14 – [Question : Vous arrive-t-il de vous interroger sur le montant de votre rémunération quand parallèlement France Télévisions supprime des milliers d’emplois pour faire des économies ?]
Parallèlement aux efforts demandés aux salariés de FTV, Air Productions n’a cessé depuis une dizaine d’années, contrat après contrat, d’accepter des réductions de prix pour les mêmes programmes. Par ailleurs, la société Air Productions crée de nombreux emplois et édite chaque mois plus de 500 fiches de paye pour les émissions animées par Nagui. Sans Nagui, aucun de ces emplois ne serait créé.

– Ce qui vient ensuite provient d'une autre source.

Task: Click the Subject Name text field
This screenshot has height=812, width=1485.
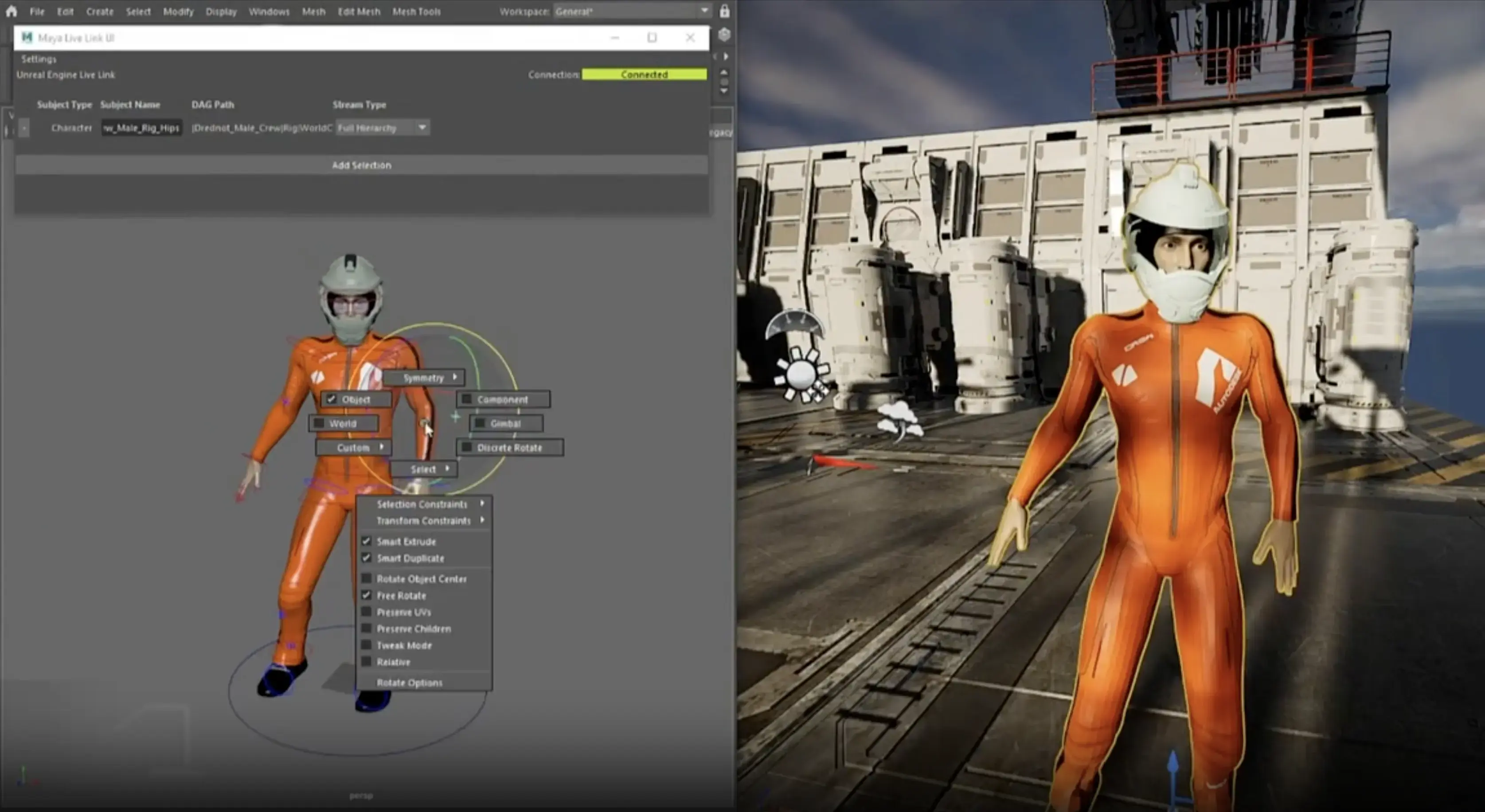Action: pos(142,128)
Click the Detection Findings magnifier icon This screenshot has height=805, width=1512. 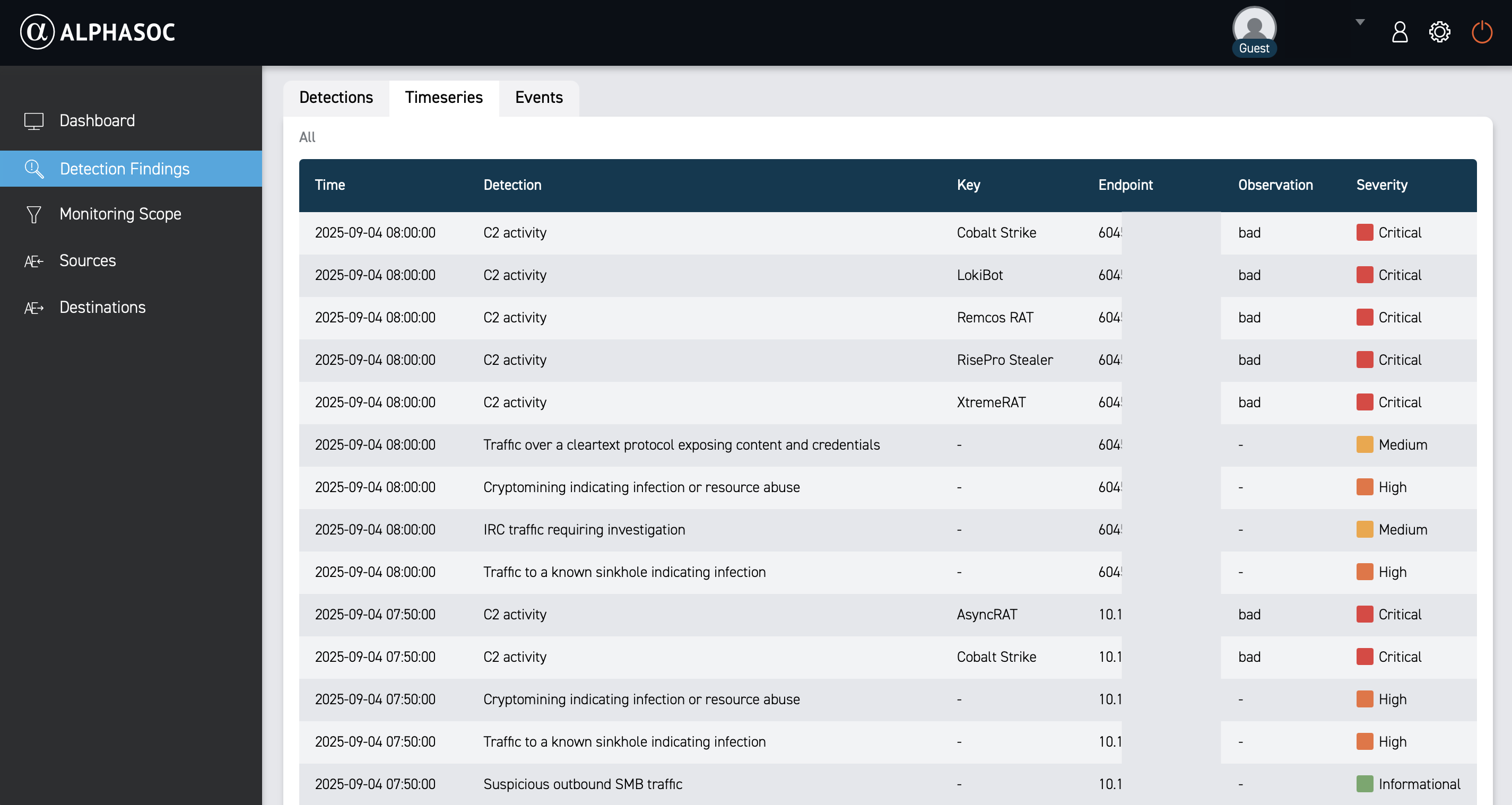point(33,169)
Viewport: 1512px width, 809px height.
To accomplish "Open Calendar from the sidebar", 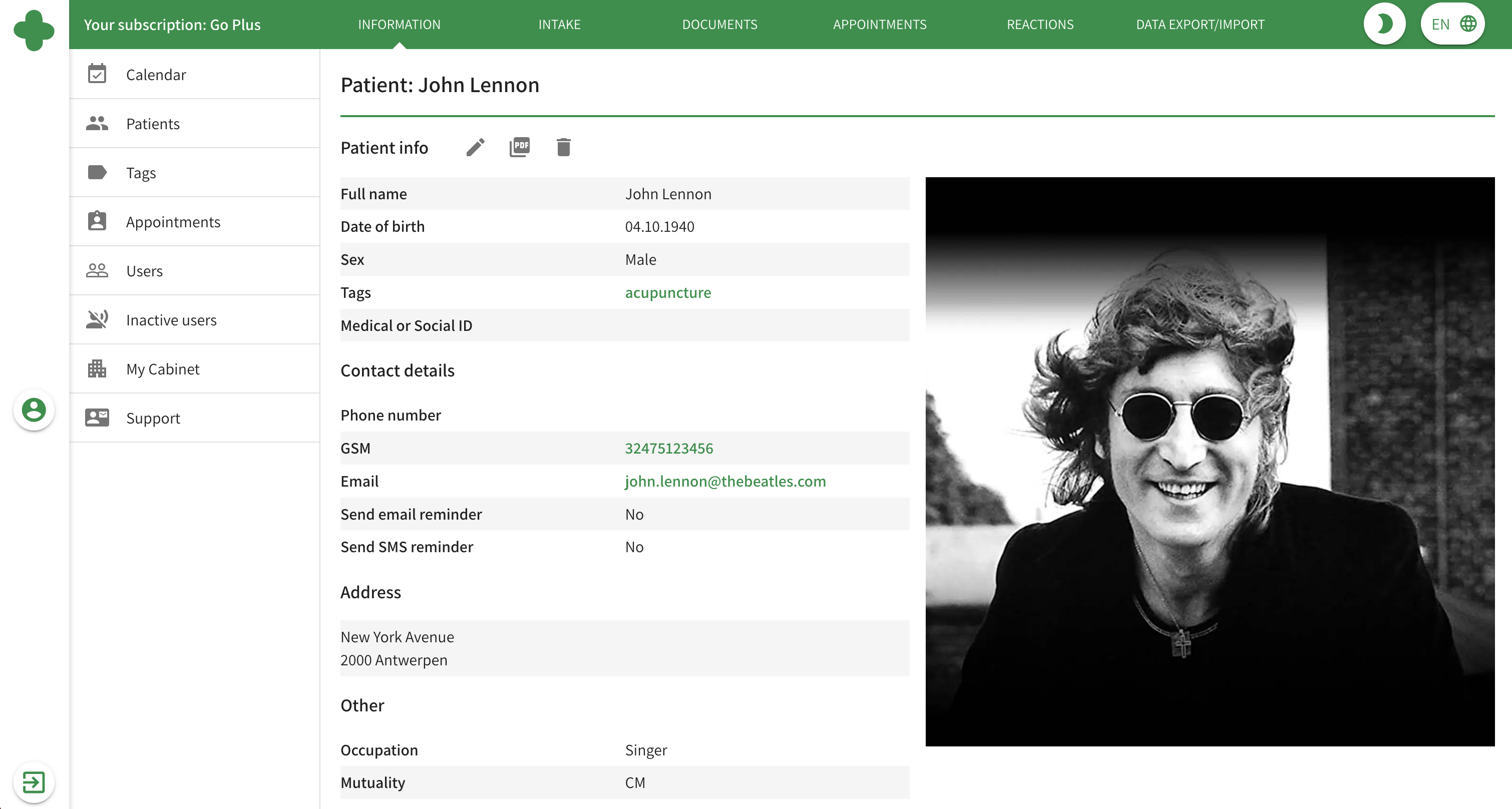I will click(156, 75).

Enfin, les études récentes faites par vos confrères ont démontré que les émissions animées par Nagui génèrent 30 % des recettes publicitaires de FTV. Ce qui revient à dire que nos émissions rapportent de l’argent au service public et non l’inverse (contribuant ainsi à sauver des emplois à FTV).
15 – [Question : Comprenez-vous que ces montants puissent interpeller comme avaient choqué vos déclarations sur votre « bénévolat » à France Inter, alors que, selon Capital, vous touchez entre 120 000 et 150 000 euros de salaire annuel pour l’émission « La Bande originale » que vous animez chaque jour ?]
Nagui a repris une blague récurrente faite par les humoristes sur Inter, il a reconnu avoir eu tort de la faire sur une autre antenne hors contexte. Dont acte.
16 – [Question : Vous avez plusieurs fois expliqué ces dernières années, et encore très récemment, que, pour vous, tout pouvait s’arrêter du jour au lendemain, ou encore qu’« il suffisait d’une lettre recommandée » pour être écarté. Comme si la fragilité de votre emploi justifiait un surcroît de rémunération. Or, le contrat-cadre que nous nous sommes procuré montre précisément l’inverse : quelles que soient vos audiences, quelles que soient vos erreurs, un chiffre d’affaires de 100 millions d’euros sur trois ans vous est garanti. Au pire, durant ces trois années, on vous proposera de remplacer une émission par une autre, sans modification du nombre d’émissions commandées ni du coût unitaire des émissions. Comment expliquez-vous ce fossé entre vos déclarations sur la précarité de votre situation et la réalité de celle-ci ?]
Tous nos contrats sont assortis de clauses d’audience, certaines ont déjà été supprimées, d’autres sont heureusement toujours à l’antenne (et régulièrement en tête des audiences de leur case).
17 – [Question : Avez-vous déjà signé ou négocié pour l’après-juin 2020 ? Comptez-vous demander de meilleures conditions ?]
Nous avons commencé des discussions pour l’année prochaine en détaillant les programmes que nous pourrions mettre à l’antenne, leur fréquence et leur périodicité. Il a, une fois de plus, été demandé par FTV de réduire le coût de nos émissions. Nous travaillons à des solutions tout en ayant comme objectif de maintenir le niveau de qualité de nos productions.